The DMFT component analysis revealed that decayed teeth predominated (53%), followed by filled (27%) and missing teeth (20%), reflecting a predominantly curative rather than preventive approach to oral healthcare. The high proportion of untreated decay and tooth extraction, combined with low restorative care uptake, highlights significant barriers to dental service access including financial constraints, low health literacy, and cultural factors. These findings underscore the urgent need for integrated oral health education, publiculy funded dental care, and targeted national policies for pregnant women within antenatal healthcare programmes.
Our study revealed a particularly high prevalence of gingivitis, reaching 98%. This finding is consistent with a global trend, as several studies have confirmed a high frequency of gingivitis among pregnant women, with variations according to geographical and methodological contexts. Thus, Cornejo et al. in Buenos Aires [18] reported a rate of 93.75% among women aged 18 to 39 years, while Sari et al. [19] in Malaysia observed a prevalence of 100%, of which 46.9% were moderate cases and 6.8% were severe cases. Similarly, Soroye in Nigeria [20], and Bunnatee in Thailand [21] reported high rates of 85.2% and 88.1 % respectively. These results highlight the need for rigorous oral health monitoring during pregnancy, particularly in countries where preventive care remains insufficiently developed.
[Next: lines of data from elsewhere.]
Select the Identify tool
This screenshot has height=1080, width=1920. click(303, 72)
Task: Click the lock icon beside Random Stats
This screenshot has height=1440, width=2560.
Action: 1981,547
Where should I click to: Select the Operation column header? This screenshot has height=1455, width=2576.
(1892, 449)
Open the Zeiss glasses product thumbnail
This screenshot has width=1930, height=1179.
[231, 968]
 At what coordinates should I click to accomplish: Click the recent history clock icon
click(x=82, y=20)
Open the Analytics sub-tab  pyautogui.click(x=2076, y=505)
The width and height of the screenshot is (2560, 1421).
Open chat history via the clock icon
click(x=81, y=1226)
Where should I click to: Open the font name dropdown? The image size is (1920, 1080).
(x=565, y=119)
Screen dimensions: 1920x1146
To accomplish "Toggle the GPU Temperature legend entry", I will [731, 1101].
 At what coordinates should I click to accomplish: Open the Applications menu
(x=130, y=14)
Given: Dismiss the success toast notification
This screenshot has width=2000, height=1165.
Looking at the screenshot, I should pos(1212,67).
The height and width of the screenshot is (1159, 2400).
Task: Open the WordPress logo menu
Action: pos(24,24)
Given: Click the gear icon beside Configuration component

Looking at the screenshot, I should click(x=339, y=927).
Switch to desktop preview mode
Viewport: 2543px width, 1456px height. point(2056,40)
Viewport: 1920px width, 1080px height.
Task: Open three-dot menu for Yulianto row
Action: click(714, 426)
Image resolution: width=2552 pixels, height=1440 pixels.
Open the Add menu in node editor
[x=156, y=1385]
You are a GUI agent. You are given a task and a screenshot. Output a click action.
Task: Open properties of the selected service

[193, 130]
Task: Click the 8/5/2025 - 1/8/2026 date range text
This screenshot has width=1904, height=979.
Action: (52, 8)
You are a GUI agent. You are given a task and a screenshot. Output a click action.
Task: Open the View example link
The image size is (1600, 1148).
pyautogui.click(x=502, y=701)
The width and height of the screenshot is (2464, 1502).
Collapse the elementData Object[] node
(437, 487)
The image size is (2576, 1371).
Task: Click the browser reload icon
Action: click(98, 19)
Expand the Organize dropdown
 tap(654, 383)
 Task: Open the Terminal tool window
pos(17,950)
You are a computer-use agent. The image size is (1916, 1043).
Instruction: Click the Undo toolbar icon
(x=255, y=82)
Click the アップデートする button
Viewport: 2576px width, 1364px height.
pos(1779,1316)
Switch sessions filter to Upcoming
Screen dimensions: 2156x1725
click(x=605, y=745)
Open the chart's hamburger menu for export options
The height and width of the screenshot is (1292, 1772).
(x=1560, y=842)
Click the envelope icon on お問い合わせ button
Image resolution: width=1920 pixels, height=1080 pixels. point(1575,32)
Several sociodemographic factors were significantly associated with caries and gingivitis among pregnant women. Nationality was strongly linked to both conditions, with Moroccan women showing higher caries rates and Subsaharan women presenting more gingivitis-free cases, suggesting potential differences in dietary habits, oral hygiene practices, and healthcare-seeking behaviour between the two groups.
Low socioeconomic status was associated with poorer periodontal health, while married women showed higher caries prevalence. Housewives presented elevated rates of both conditions, likely due to dietary habits and reduced self-care. Infrequent toothbrushing and prolonged absence of dental visits were consistently associated with higher disease burden across both conditions.
Limitations and Potential Biases
This study has several limitations that should be taken into account when interpreting the findings. First, the cross-sectional design does not permit the establishment of causal relationships between the identified risk factors and oral health outcomes. Second, behavioural data (toothbrushing frequency, dietary habits, dental attendance) were self-reported and therefore subject to social desirability bias, which may have led to an overestimation of healthy behaviours. Third, recruitment was restricted to public primary healthcare facilities, which may not be representative of the overall pregnant population in Morocco, as women attending private facilities or those not seeking antenatal care were excluded. Finally, the DMFT index was calculated in accordance with WHO diagnostic criteria; however, the detection of proximal carious lesions requires radiographic examinations, which could not be performed in this study due to the pregnancy status of the participants.
5. Conclusion
In Morocco, the healthcare system bears a fundamental responsibility to enhance oral hygiene awareness during pregnancy, to integrate systematic dental follow-up into routine antenatal consultations, and to implement targeted educational programmes within primary healthcare facilities. Achieving these objectives requires a multidisciplinary approach, with gynaecologists, midwives, and dental practitioners working in close coordination throughout the antenatal care pathway. Moreover, future research should assess the effectiveness of preventive programmes implemented among pregnant women, thereby providing evidence to guide the development of national oral health policy.